邪教徒に、イスラリア人が所属する。それ自体は珍しくはなかった。
かつて、イスラリアが世界から物理的に離れた時巻き込まれ、尚もイスラリアと敵対する事を選んだ魔界の住民達。しかしその時から今日に至るまであまりにも時間が経ちすぎた。当たり前であるが、その間ずっと純血でいられる訳がない。

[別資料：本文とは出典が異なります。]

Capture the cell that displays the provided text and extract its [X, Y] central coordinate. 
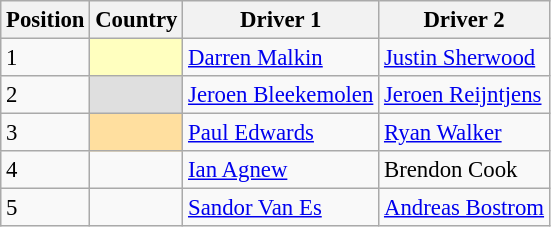
Position [46, 20]
Jeroen Bleekemolen [281, 95]
Ryan Walker [464, 133]
Brendon Cook [464, 170]
Ian Agnew [281, 170]
Andreas Bostrom [464, 208]
4 [46, 170]
1 [46, 58]
Driver 1 [281, 20]
Justin Sherwood [464, 58]
Paul Edwards [281, 133]
3 [46, 133]
Jeroen Reijntjens [464, 95]
Darren Malkin [281, 58]
5 [46, 208]
Sandor Van Es [281, 208]
Driver 2 [464, 20]
2 [46, 95]
Country [136, 20]
Output the [X, Y] coordinate of the center of the cell containing the given text.  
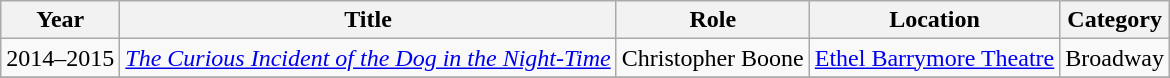
Ethel Barrymore Theatre [934, 58]
Broadway [1115, 58]
The Curious Incident of the Dog in the Night-Time [368, 58]
Category [1115, 20]
Christopher Boone [712, 58]
Year [60, 20]
2014–2015 [60, 58]
Title [368, 20]
Location [934, 20]
Role [712, 20]
Return the [X, Y] coordinate for the center point of the cell that contains the specified text.  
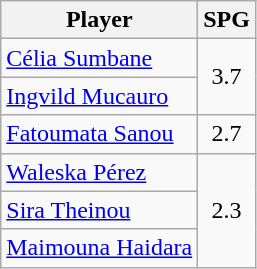
Waleska Pérez [100, 172]
Player [100, 20]
Maimouna Haidara [100, 248]
Fatoumata Sanou [100, 134]
SPG [227, 20]
2.3 [227, 210]
Ingvild Mucauro [100, 96]
3.7 [227, 77]
Sira Theinou [100, 210]
Célia Sumbane [100, 58]
2.7 [227, 134]
For the text-containing cell, return its midpoint in (x, y) coordinate format. 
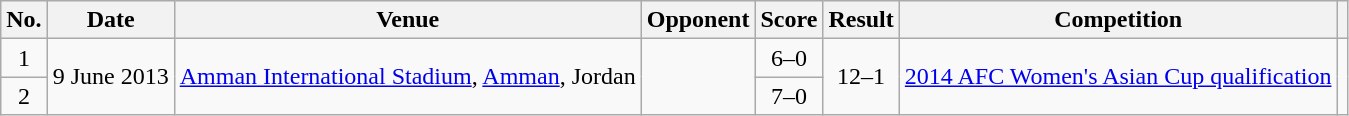
6–0 (789, 58)
Competition (1118, 20)
1 (24, 58)
12–1 (861, 77)
Venue (408, 20)
No. (24, 20)
7–0 (789, 96)
2014 AFC Women's Asian Cup qualification (1118, 77)
Result (861, 20)
Score (789, 20)
Date (110, 20)
Amman International Stadium, Amman, Jordan (408, 77)
9 June 2013 (110, 77)
2 (24, 96)
Opponent (698, 20)
Return [X, Y] of the center of cell containing provided text 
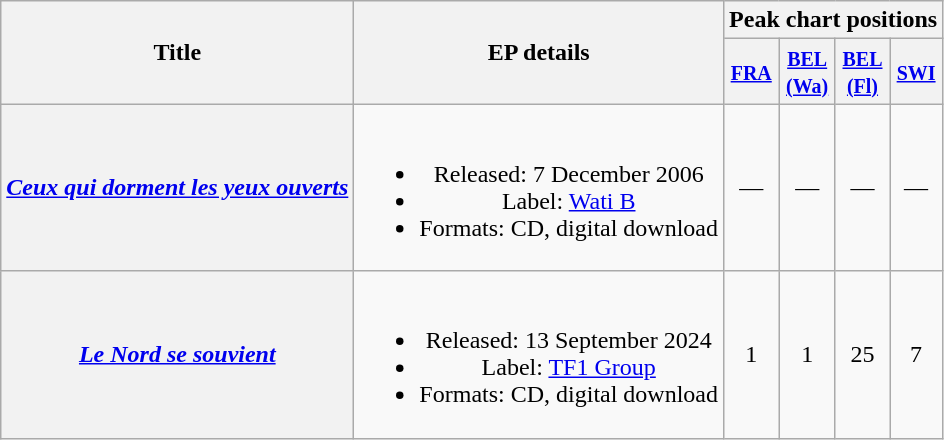
Le Nord se souvient [178, 354]
BEL(Fl) [862, 72]
Peak chart positions [834, 20]
Released: 7 December 2006Label: Wati BFormats: CD, digital download [539, 188]
Title [178, 52]
Ceux qui dorment les yeux ouverts [178, 188]
Released: 13 September 2024Label: TF1 GroupFormats: CD, digital download [539, 354]
SWI [916, 72]
7 [916, 354]
EP details [539, 52]
25 [862, 354]
BEL(Wa) [808, 72]
FRA [752, 72]
Scan for the cell matching the given text and deliver its [x, y] coordinate at center. 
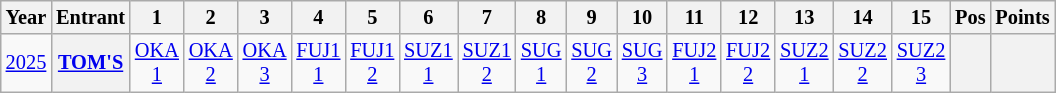
13 [804, 17]
OKA2 [211, 63]
1 [157, 17]
FUJ12 [372, 63]
SUZ22 [862, 63]
SUZ23 [921, 63]
5 [372, 17]
FUJ22 [748, 63]
SUG2 [591, 63]
4 [318, 17]
14 [862, 17]
2 [211, 17]
2025 [26, 63]
12 [748, 17]
8 [541, 17]
OKA3 [265, 63]
Points [1022, 17]
10 [642, 17]
SUG1 [541, 63]
9 [591, 17]
TOM'S [90, 63]
SUZ21 [804, 63]
6 [428, 17]
SUG3 [642, 63]
7 [487, 17]
SUZ11 [428, 63]
OKA1 [157, 63]
Year [26, 17]
3 [265, 17]
SUZ12 [487, 63]
11 [694, 17]
15 [921, 17]
Entrant [90, 17]
Pos [970, 17]
FUJ11 [318, 63]
FUJ21 [694, 63]
Find where the given text appears and provide that cell's center as (X, Y) coordinate. 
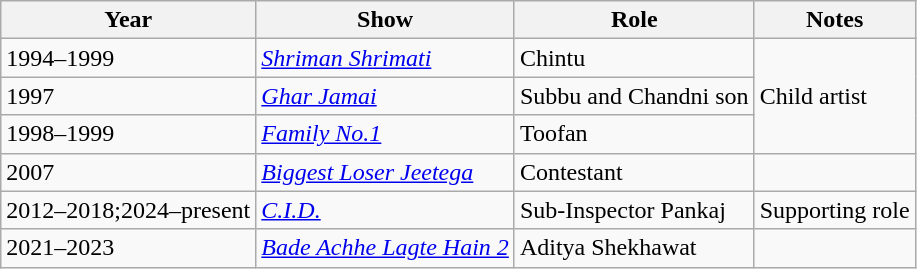
Family No.1 (386, 134)
Biggest Loser Jeetega (386, 172)
1998–1999 (128, 134)
Role (634, 20)
1997 (128, 96)
Ghar Jamai (386, 96)
Toofan (634, 134)
Bade Achhe Lagte Hain 2 (386, 248)
Sub-Inspector Pankaj (634, 210)
Shriman Shrimati (386, 58)
Subbu and Chandni son (634, 96)
Contestant (634, 172)
Supporting role (834, 210)
C.I.D. (386, 210)
Child artist (834, 96)
2012–2018;2024–present (128, 210)
Year (128, 20)
Aditya Shekhawat (634, 248)
Chintu (634, 58)
Show (386, 20)
Notes (834, 20)
2007 (128, 172)
1994–1999 (128, 58)
2021–2023 (128, 248)
Capture the cell that displays the provided text and extract its [X, Y] central coordinate. 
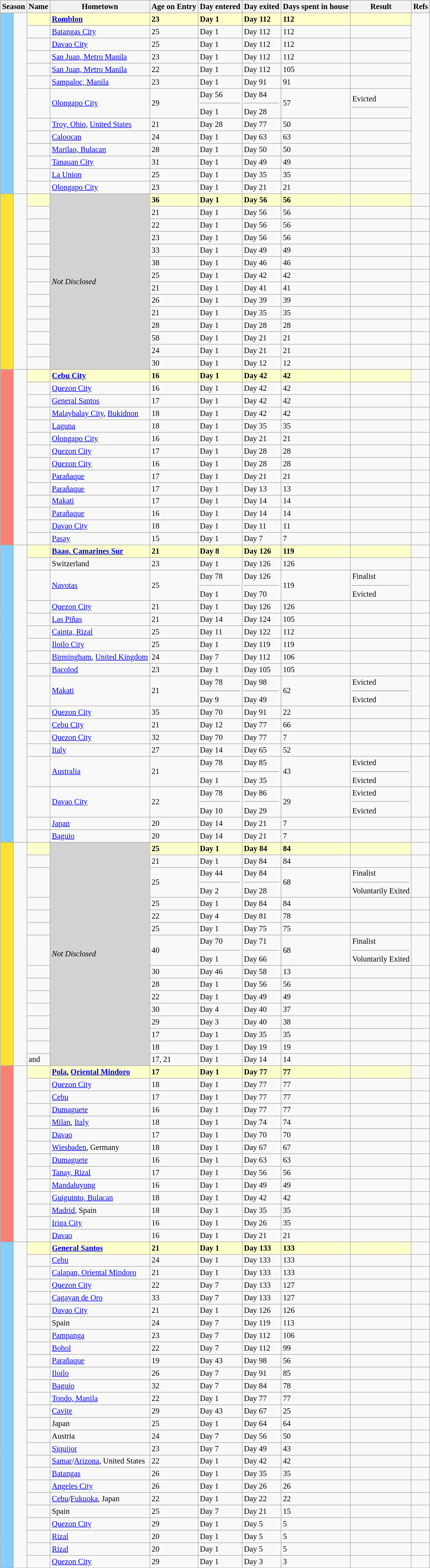
Marilao, Bulacan [100, 150]
Mandaluyong [100, 1186]
Day 98 [262, 1362]
Tanay, Rizal [100, 1174]
12 [316, 364]
Day 65 [262, 751]
Day 70Day 1 [220, 951]
Tondo, Manila [100, 1400]
Day 85Day 35 [262, 773]
Cebu/Fukuoka, Japan [100, 1500]
Day 50 [262, 150]
Day 78Day 10 [220, 803]
64 [316, 1425]
Hometown [100, 7]
Day 124 [262, 620]
11 [316, 527]
Australia [100, 773]
3 [316, 1563]
Day 98Day 49 [262, 691]
Birmingham, United Kingdom [100, 658]
Batangas City [100, 31]
Iloilo [100, 1375]
Troy, Ohio, United States [100, 125]
Day 74 [262, 1123]
Age on Entry [174, 7]
39 [316, 301]
Days spent in house [316, 7]
17, 21 [174, 1060]
37 [316, 1010]
27 [174, 751]
31 [174, 162]
Day 105 [262, 670]
Day 39 [262, 301]
Siquijor [100, 1450]
Day 78Day 9 [220, 691]
52 [316, 751]
Samar/Arizona, United States [100, 1462]
Malaybalay City, Bukidnon [100, 414]
Wiesbaden, Germany [100, 1149]
Day 64 [262, 1425]
Day 122 [262, 633]
Batangas [100, 1475]
Iriga City [100, 1224]
Day 13 [262, 489]
Pola, Oriental Mindoro [100, 1073]
Day 58 [262, 973]
Madrid, Spain [100, 1211]
Result [381, 7]
Iloilo City [100, 645]
FinalistEvicted [381, 586]
Day exited [262, 7]
La Union [100, 175]
Day 19 [262, 1048]
Baao, Camarines Sur [100, 552]
57 [316, 104]
66 [316, 726]
62 [316, 691]
Tanauan City [100, 162]
Name [38, 7]
Switzerland [100, 564]
Laguna [100, 426]
99 [316, 1349]
Milan, Italy [100, 1123]
Evicted [381, 104]
74 [316, 1123]
Cavite [100, 1412]
Romblon [100, 19]
Day 22 [262, 1500]
Pasay [100, 540]
Season [14, 7]
Pampanga [100, 1337]
Day 8 [220, 552]
Italy [100, 751]
85 [316, 1375]
Caloocan [100, 138]
Day 86Day 29 [262, 803]
75 [316, 930]
91 [316, 82]
70 [316, 1136]
Day 75 [262, 930]
Las Piñas [100, 620]
Angeles City [100, 1488]
and [38, 1060]
Day 41 [262, 288]
Bohol [100, 1349]
Bacolod [100, 670]
Guiguinto, Bulacan [100, 1199]
Cagayan de Oro [100, 1299]
Day 71Day 66 [262, 951]
Day 81 [262, 917]
Sampaloc, Manila [100, 82]
Navotas [100, 586]
113 [316, 1324]
40 [174, 951]
Day 126Day 70 [262, 586]
Cainta, Rizal [100, 633]
36 [174, 200]
Refs [421, 7]
46 [316, 263]
Day 44Day 2 [220, 883]
Calapan, Oriental Mindoro [100, 1274]
Day 56Day 1 [220, 104]
67 [316, 1149]
Austria [100, 1438]
58 [174, 338]
Day entered [220, 7]
41 [316, 288]
Determine the (X, Y) coordinate at the center of the cell enclosing the given text.  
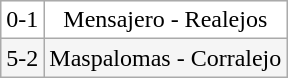
Maspalomas - Corralejo (166, 58)
5-2 (22, 58)
Mensajero - Realejos (166, 20)
0-1 (22, 20)
Output the (x, y) coordinate of the center of the cell containing the given text.  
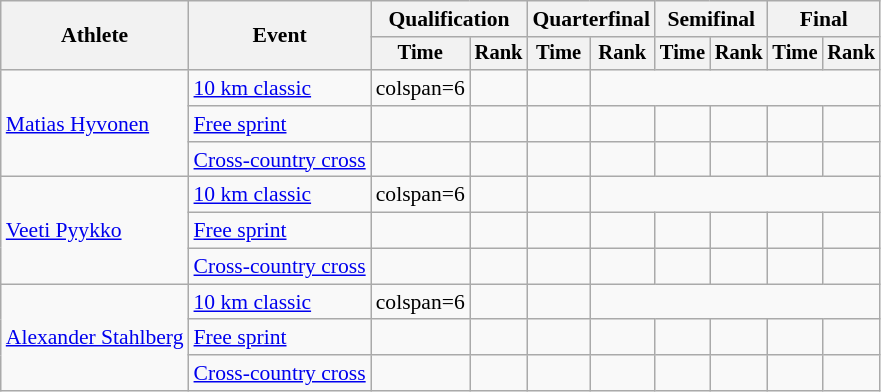
Semifinal (711, 19)
Quarterfinal (591, 19)
Qualification (450, 19)
Alexander Stahlberg (95, 338)
Athlete (95, 36)
Matias Hyvonen (95, 124)
Veeti Pyykko (95, 230)
Event (280, 36)
Final (823, 19)
Return the [x, y] coordinate for the center point of the cell that contains the specified text.  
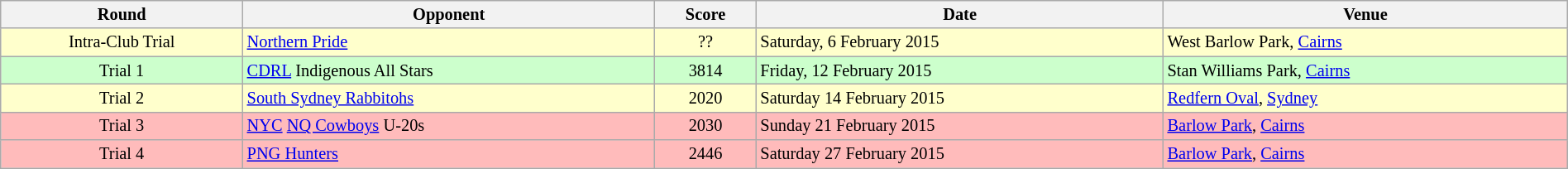
Northern Pride [449, 42]
CDRL Indigenous All Stars [449, 70]
2030 [706, 126]
Saturday, 6 February 2015 [959, 42]
Stan Williams Park, Cairns [1366, 70]
2020 [706, 98]
Date [959, 14]
2446 [706, 154]
South Sydney Rabbitohs [449, 98]
Sunday 21 February 2015 [959, 126]
Score [706, 14]
Saturday 27 February 2015 [959, 154]
Venue [1366, 14]
West Barlow Park, Cairns [1366, 42]
Trial 1 [122, 70]
Trial 4 [122, 154]
Round [122, 14]
Friday, 12 February 2015 [959, 70]
Opponent [449, 14]
3814 [706, 70]
Trial 2 [122, 98]
Trial 3 [122, 126]
Saturday 14 February 2015 [959, 98]
PNG Hunters [449, 154]
NYC NQ Cowboys U-20s [449, 126]
Redfern Oval, Sydney [1366, 98]
Intra-Club Trial [122, 42]
?? [706, 42]
Extract the [X, Y] coordinate from the center of the cell holding the provided text.  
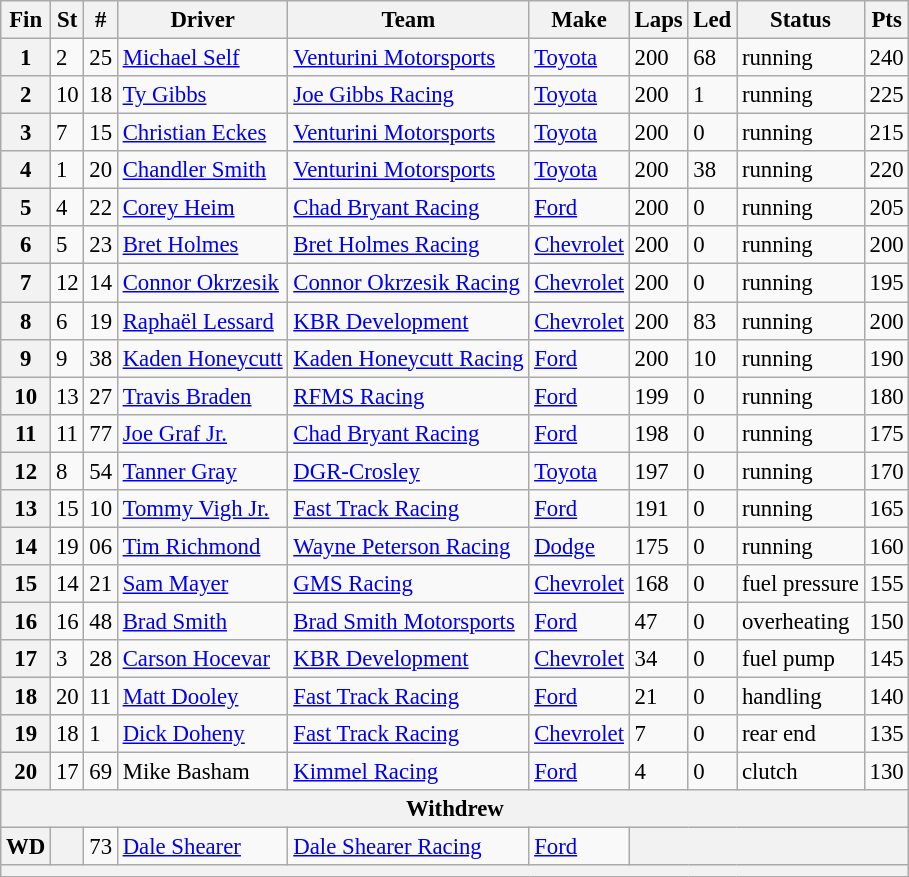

彼等は分散し、混じり、消滅することもあれどその枝葉を伸ばした。結果、その思想の表層は市井にまで浸透することもあった。イスラリア人が入り交じることは珍しくも無い。
だが、今回のような悲惨が、イスラリア人の手によって行われ、そしてそれが全くの無意味であったというのはショックが大きかった。
これほどの悲劇を引き起こして、何の意味も無い、ただただ悪意を満たすだけの行為であったなどと、あまりにも救いがなさすぎる。
「……では、その子も」
「ええ。勇者を創り出す贄、という形ではありましたが、意味はありませんでした」
ザインは少女に聞こえぬよう、小さな声で伝える。だが、少女はそもそもザインにも視線をやることはなかった。ただただずっと前を向いている。アルノルドは少女をのぞき込むように近づく。
「混じり子か」
一見、只人のように見えるが、森人――長命種の特徴が見えた。種族間の混血自体もめずらしいが、森人は尚珍しい、その珍しさ故に目をつけられたのかと思うと、なおさらに痛ましく思えた。
「助けるのが遅れて済まなかった。これから安全な場所に連れて行く」
そう言葉にする。だが、少女は反応を示さない。やはり今はまだ難しいか、と思っていると不意に少女の瞳が動いた。
「どうした」
幼き少女の瞳からポロポロと涙が零れ始めていた。
彼女が、自分の負った傷の痛みをようやく認識出来たのだろうかと、アルノルドはそう思った。だが彼女の視点はさまようこと無くずっと前を見ていた。目の前の湖と、沈む前の夕日が重なり、世界が真っ赤に染まる美しい光景を前に、少女は呟いた。
「…………綺麗」
その声に込められた感情は感動だけではなかった。
痛みがあった。悔しさがあった。何故だという憤りがあった。自分が負った傷の痛みを彼女は認識していた。それだけの呪いと悪意を背負って尚、彼女が口にしたのは目の前の光景に対する純粋な賞賛でしかなかった。
悪意の渦の中にあって尚、世界を祝福する善性。それは――――
「――――……」
「この子は……」
無為の地獄。
その底から見いだされた輝ける者。
ザインとアルノルドは言葉を失う他なかった。